Obywatel Ukrainy powoduje zamieszki w Sochaczewie
30-letni obywatel Ukrainy został zatrzymany w centrum Sochaczewa, gdy był pod wpływem alkoholu i rzekomo zastraszał mieszkańców. „Po zauważeniu radiowozu, próbował uciec, potknął się i odniósł obrażenia” – zeznała starsza zastępczyni Agnieszka Dzik z lokalnej policji. Mężczyzna miał zaatakować ratownika medycznego, który udzielił mu pomocy. Z uwagi na wcześniejsze wykroczenia, został przekazany ukraińskim funkcjonariuszom.
We wtorek wieczorem sochaczewskie organy ścigania zareagowały na zgłoszenie o 30-letnim obywatelu Ukrainy, który zachowywał się niewłaściwie i groził ludziom w centrum miasta.
– Podejrzany , zauważywszy funkcjonariuszy, próbował uciec, potknął się i doznał obrażeń – tłumaczyła st. asp. Agnieszka Dzik.

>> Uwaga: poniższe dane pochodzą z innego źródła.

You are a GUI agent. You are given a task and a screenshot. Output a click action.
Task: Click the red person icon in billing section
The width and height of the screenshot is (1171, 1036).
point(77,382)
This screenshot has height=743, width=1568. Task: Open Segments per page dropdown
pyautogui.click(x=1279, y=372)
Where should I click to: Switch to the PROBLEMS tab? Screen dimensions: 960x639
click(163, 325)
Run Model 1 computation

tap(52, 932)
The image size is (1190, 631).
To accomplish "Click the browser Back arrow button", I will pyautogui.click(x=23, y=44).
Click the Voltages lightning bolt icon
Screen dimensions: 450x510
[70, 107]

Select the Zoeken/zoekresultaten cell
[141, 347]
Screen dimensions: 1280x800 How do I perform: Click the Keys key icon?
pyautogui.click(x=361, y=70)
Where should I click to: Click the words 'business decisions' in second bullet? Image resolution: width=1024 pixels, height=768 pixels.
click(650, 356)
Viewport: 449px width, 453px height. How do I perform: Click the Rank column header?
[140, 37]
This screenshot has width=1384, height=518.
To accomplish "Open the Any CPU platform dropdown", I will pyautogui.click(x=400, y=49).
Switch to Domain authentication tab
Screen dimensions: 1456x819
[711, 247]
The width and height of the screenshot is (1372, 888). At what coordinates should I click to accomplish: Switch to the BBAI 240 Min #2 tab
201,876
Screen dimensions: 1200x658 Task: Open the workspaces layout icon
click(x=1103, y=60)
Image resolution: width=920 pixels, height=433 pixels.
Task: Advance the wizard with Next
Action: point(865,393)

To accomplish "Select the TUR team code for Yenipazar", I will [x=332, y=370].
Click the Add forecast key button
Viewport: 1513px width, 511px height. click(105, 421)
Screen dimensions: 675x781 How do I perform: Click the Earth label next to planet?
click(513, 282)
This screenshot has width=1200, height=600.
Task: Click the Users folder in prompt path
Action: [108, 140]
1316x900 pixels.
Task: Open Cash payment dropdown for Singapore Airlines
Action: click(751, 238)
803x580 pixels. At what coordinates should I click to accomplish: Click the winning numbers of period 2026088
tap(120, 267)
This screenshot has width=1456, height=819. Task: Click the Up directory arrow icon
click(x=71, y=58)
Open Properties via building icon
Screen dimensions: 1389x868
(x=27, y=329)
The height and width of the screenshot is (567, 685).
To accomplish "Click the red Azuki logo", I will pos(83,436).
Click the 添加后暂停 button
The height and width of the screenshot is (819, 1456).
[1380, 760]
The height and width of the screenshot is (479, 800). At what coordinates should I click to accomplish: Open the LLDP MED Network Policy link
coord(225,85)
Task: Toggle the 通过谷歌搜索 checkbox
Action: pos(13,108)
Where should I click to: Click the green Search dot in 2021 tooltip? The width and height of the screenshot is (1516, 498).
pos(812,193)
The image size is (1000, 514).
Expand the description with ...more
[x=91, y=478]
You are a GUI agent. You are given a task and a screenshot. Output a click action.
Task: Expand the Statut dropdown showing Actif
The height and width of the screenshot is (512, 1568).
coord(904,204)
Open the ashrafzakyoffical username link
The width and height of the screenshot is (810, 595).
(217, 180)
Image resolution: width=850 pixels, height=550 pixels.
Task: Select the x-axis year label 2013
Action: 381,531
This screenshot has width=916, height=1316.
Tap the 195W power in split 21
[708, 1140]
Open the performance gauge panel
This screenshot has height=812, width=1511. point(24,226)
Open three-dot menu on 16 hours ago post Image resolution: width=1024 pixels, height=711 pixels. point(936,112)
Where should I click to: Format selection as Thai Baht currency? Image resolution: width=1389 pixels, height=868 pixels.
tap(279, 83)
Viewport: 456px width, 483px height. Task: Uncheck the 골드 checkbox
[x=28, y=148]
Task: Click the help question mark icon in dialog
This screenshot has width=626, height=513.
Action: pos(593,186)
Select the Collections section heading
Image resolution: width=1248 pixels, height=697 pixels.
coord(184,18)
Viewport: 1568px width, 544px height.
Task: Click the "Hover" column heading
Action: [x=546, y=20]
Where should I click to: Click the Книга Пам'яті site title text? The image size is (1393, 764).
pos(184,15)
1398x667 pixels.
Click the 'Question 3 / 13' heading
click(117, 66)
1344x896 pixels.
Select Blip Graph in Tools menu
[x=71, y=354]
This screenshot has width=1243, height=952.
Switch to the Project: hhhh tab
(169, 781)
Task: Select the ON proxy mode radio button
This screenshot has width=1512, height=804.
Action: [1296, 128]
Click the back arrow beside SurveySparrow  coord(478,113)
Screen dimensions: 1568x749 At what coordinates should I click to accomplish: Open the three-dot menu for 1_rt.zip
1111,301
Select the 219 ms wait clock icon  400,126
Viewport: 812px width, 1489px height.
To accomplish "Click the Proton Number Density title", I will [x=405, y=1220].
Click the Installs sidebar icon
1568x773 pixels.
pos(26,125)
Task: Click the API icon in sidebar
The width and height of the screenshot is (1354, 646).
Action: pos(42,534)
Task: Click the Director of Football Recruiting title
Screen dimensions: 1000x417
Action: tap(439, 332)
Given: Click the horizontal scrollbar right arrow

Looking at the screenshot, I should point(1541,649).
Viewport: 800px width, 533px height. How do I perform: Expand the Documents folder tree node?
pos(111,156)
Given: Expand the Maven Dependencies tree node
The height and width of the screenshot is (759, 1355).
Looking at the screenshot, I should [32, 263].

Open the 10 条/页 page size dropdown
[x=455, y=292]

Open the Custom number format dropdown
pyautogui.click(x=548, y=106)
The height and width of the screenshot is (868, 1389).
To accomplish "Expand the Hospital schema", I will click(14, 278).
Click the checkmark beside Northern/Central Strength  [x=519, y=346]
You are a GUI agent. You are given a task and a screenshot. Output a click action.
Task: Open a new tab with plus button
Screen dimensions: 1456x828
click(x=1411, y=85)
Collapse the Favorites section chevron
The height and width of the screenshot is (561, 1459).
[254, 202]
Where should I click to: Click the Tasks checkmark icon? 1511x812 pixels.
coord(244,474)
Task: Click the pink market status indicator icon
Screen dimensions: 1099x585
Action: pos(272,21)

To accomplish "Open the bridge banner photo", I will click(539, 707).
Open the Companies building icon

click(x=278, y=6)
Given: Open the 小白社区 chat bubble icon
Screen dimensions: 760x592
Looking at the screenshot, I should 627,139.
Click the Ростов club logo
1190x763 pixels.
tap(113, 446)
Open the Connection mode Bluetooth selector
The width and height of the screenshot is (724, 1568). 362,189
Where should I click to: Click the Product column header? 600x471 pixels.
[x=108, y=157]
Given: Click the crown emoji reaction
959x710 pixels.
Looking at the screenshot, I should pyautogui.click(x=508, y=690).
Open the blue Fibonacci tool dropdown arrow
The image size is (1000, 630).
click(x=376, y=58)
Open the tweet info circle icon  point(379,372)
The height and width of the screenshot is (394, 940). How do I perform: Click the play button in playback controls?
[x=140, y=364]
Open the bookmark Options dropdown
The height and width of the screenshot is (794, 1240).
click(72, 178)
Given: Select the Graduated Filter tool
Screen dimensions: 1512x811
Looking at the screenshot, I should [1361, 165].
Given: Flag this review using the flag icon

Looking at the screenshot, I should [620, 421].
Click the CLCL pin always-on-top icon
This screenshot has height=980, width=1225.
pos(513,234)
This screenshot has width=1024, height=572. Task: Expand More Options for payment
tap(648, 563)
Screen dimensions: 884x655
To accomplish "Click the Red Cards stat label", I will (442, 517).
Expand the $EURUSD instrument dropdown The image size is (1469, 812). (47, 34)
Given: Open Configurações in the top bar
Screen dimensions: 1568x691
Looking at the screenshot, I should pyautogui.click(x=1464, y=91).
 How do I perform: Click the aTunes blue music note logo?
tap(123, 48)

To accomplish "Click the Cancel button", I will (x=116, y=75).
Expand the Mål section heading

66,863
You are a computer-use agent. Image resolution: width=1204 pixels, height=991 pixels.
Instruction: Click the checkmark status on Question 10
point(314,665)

Sochaczew: Agresywne zachowanie skutkuje deportacją
Podczas transportu w celu udzielenia pomocy medycznej mężczyzna stał się agresywny , zniszczył sprzęt i zaatakował ratownika medycznego.
„Badania krwi wykazały poziom alkoholu przekraczający 1,6‰. Po odzyskaniu trzeźwości postawiono mu zarzut napaści na funkcjonariusza publicznego ” – poinformował funkcjonariusz.
Władze potwierdziły, że ze względu na wcześniejsze naruszenia prawa, osoba ta została objęta nadzorem Straży Granicznej , a następnie tego samego dnia przekazana ukraińskim pracownikom straży granicznej.
WIDEO: Dron wymyka się wykryciu w okolicach Osin. Ekspert: Polskie systemy radarowe pozostają skuteczne.